Building for Speech: Designing the Next Generation of Social Robots for Audio Interaction
Angus Addlesee, Ioannis Papaioannou, Oliver Lemon
TL;DR
The paper addresses the gap between advances in spoken dialogue systems and the absence of social robots in public spaces. It combines empirical experiences with the literature to identify recurring real-world challenges at the hardware-software interface, arguing for early, joint design between SDS researchers and robot engineers. Key recommendations include: multi-directional, high-volume speakers; expanded microphone arrays with beamforming and low latency; quieter actuators and fans to reduce ego-noise; and robust joint designs to prevent harm during use by older adults. These insights aim to shift development toward hardware-software co-design, enabling safe, accessible, and effective social robots in everyday public environments such as train stations, shopping malls, and hospitals.
Abstract
There have been incredible advancements in robotics and spoken dialogue systems (SDSs) over the past few years, yet we still don't find social robots in public spaces like train stations, shopping malls, or hospital waiting rooms.
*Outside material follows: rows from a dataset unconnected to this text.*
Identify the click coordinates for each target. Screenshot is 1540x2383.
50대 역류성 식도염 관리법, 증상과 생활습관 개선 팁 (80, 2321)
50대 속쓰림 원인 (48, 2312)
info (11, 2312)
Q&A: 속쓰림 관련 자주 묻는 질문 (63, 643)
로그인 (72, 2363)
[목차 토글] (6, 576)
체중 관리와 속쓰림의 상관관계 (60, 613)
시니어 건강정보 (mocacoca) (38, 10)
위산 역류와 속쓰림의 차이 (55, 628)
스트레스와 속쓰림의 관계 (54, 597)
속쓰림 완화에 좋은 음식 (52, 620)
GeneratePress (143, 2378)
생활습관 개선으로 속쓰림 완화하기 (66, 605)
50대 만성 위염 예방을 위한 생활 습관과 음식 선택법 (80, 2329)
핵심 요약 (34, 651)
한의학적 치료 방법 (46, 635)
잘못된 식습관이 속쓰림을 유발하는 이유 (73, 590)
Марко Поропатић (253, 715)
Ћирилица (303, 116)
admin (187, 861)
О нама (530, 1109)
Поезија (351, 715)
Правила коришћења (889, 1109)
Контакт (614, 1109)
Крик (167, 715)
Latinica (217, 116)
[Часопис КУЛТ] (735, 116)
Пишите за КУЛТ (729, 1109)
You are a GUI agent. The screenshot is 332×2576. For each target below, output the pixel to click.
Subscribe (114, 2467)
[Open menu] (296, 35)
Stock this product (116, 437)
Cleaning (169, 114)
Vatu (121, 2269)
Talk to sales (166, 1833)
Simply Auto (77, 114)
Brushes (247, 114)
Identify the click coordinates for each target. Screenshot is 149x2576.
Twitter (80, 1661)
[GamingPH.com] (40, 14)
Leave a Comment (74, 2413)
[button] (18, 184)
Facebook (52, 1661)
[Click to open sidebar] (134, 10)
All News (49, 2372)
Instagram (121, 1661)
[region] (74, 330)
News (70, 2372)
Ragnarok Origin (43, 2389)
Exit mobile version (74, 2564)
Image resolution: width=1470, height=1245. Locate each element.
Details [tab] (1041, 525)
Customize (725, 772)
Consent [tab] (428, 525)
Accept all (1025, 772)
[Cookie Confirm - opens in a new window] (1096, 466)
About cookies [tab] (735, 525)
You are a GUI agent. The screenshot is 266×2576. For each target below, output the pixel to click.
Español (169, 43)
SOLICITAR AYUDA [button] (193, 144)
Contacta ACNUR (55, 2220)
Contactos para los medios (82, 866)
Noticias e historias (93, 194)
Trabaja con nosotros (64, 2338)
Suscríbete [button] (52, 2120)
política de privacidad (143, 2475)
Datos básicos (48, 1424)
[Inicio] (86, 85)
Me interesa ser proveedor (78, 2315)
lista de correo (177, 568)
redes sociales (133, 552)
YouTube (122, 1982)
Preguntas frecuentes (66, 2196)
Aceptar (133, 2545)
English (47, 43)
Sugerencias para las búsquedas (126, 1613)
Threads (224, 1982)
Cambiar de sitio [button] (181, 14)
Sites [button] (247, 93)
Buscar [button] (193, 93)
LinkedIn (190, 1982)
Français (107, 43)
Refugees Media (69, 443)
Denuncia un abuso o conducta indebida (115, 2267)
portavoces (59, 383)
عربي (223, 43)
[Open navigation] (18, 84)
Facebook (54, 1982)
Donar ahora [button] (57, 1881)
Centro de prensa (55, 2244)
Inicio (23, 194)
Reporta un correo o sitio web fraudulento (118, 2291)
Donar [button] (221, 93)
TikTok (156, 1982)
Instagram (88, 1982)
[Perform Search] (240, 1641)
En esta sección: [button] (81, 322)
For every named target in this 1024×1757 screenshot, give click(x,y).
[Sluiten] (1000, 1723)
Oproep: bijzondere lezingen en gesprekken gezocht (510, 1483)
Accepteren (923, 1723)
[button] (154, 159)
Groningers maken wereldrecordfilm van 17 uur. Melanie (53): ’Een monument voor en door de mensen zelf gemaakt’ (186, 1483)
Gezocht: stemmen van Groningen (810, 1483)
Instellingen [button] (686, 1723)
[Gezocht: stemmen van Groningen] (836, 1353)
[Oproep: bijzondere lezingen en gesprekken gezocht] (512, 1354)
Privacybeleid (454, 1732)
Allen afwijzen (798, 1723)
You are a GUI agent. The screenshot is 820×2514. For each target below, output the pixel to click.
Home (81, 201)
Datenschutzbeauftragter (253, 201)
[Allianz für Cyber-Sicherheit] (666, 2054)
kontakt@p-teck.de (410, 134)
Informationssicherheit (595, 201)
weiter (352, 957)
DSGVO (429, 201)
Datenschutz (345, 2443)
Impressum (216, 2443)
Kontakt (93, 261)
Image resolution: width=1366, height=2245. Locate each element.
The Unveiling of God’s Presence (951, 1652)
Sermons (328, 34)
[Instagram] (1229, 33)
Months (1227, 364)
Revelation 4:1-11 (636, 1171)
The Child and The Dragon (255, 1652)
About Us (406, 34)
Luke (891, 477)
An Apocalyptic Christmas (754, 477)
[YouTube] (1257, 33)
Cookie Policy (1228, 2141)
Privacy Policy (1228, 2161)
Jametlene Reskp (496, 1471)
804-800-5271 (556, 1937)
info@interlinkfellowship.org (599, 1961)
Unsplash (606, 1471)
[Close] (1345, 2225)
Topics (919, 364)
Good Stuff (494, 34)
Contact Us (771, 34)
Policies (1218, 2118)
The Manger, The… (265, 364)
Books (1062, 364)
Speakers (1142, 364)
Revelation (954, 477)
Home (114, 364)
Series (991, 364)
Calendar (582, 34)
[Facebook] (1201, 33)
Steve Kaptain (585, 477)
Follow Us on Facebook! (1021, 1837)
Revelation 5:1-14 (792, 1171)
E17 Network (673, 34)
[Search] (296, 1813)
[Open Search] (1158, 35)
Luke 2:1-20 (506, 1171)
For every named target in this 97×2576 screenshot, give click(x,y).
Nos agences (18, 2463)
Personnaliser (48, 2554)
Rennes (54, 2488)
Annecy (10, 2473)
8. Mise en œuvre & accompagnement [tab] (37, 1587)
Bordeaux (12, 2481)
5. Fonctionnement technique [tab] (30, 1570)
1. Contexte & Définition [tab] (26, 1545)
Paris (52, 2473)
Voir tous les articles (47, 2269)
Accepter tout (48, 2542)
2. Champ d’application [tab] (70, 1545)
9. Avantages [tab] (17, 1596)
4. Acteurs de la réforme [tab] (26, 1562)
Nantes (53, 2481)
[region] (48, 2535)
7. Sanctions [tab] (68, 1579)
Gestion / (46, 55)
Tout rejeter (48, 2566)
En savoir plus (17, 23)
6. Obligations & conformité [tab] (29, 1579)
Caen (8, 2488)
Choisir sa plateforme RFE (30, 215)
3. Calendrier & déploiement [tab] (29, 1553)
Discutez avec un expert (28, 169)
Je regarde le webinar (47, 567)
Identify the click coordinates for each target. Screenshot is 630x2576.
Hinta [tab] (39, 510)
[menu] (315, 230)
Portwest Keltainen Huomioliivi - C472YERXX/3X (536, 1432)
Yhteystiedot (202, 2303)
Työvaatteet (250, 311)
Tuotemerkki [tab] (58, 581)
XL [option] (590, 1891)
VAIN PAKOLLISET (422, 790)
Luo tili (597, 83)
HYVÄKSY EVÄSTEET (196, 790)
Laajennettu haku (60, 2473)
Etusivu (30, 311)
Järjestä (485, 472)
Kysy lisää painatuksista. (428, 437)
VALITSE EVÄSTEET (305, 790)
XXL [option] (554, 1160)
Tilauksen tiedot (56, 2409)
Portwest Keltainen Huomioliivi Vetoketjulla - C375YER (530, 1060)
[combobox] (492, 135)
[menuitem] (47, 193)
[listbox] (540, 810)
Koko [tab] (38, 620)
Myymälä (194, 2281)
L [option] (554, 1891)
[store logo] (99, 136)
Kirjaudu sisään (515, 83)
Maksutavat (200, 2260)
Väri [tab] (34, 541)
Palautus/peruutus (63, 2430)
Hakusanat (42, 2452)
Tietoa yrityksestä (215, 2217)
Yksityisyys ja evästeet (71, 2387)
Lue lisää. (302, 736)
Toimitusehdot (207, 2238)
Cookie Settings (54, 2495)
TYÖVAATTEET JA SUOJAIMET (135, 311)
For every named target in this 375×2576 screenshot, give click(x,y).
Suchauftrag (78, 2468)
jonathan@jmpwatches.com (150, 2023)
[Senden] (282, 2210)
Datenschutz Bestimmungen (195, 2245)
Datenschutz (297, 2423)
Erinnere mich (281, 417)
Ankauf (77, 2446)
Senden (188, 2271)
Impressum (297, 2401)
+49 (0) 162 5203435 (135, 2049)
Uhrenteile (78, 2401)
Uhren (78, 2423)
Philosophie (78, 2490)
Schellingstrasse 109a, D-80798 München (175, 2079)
In this paper, we argue that early-stage collaboration between robot designers and SDS researchers is crucial to create social robots that can legitimately be used in real-world environments. We draw from our experiences running experiments with social robots, and the surrounding literature, to highlight recurring issues. Robots need more speakers, more microphones, quieter motors, and quieter fans to enable human-robot spoken interaction in the wild and improve accessibility. More robust robot joints are also needed to limit potential harm to older adults and other more vulnerable groups.